| YOUR INSTRUCTIONS |
Once the line containing "Task: Click the Fort Pierce city label" is found in the data below, repeat it and every later line exactly, leaving the pictures out.

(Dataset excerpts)

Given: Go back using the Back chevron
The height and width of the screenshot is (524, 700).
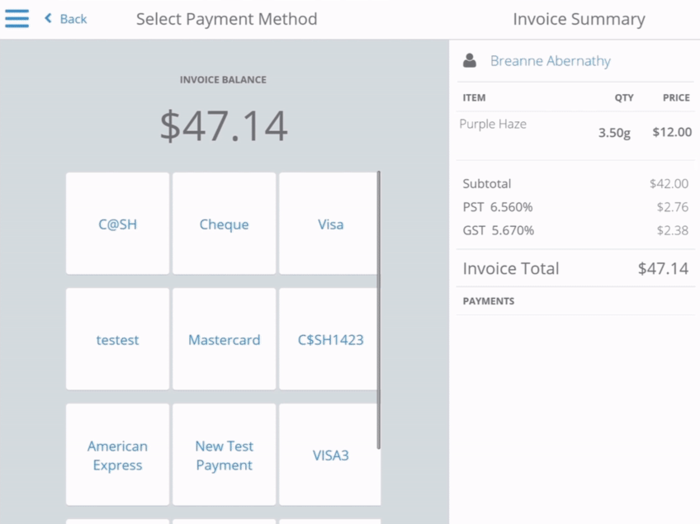Looking at the screenshot, I should 48,19.
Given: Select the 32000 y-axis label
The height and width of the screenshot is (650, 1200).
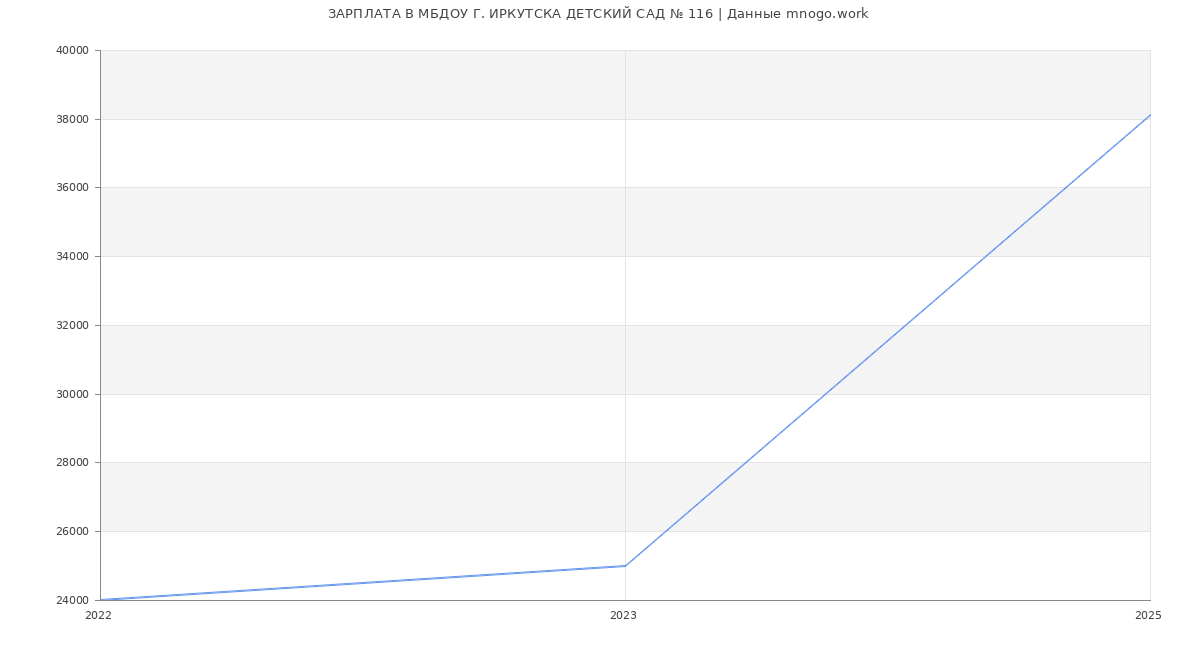Looking at the screenshot, I should (74, 325).
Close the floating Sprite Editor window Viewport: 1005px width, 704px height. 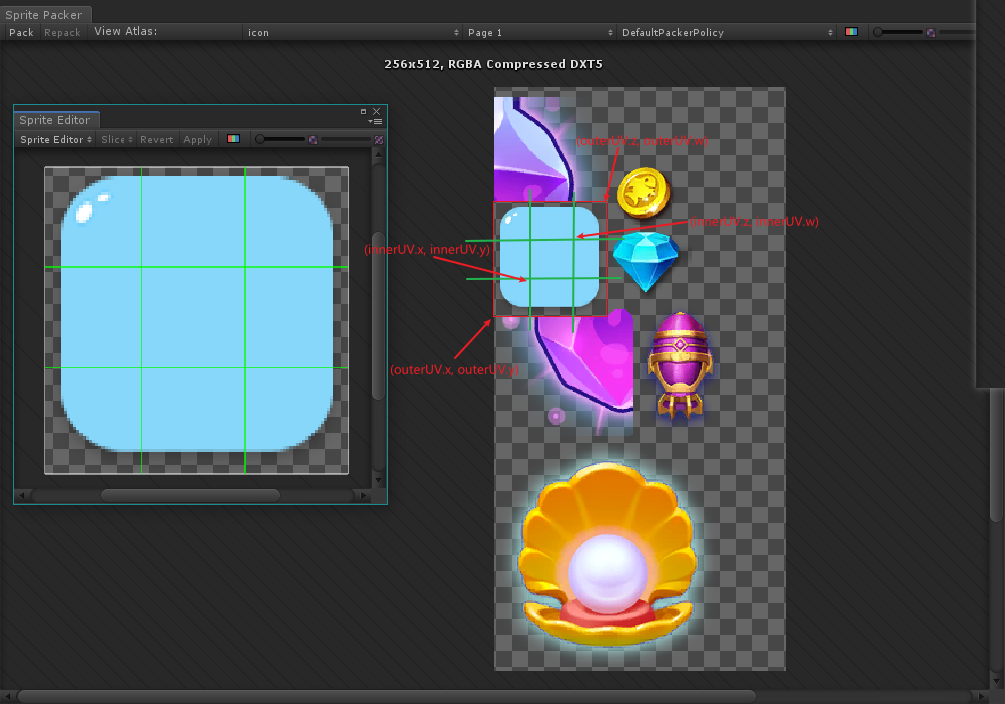377,111
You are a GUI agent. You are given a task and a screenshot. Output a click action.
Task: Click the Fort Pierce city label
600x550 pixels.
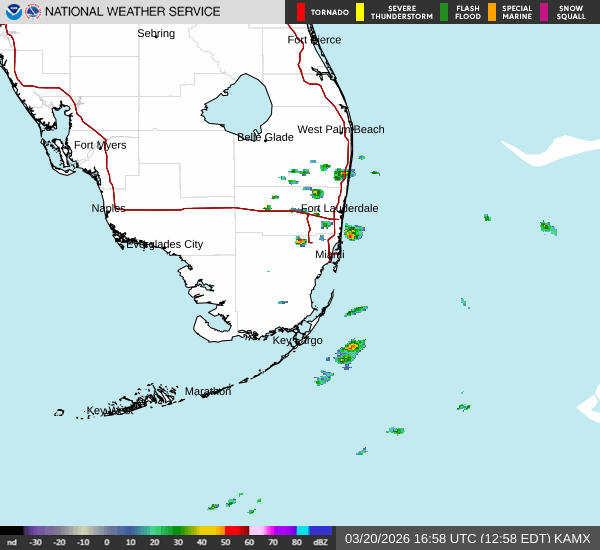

| ANSWER TO THIS PROBLEM |
Task: Click the Fort Pierce city label
600x550 pixels.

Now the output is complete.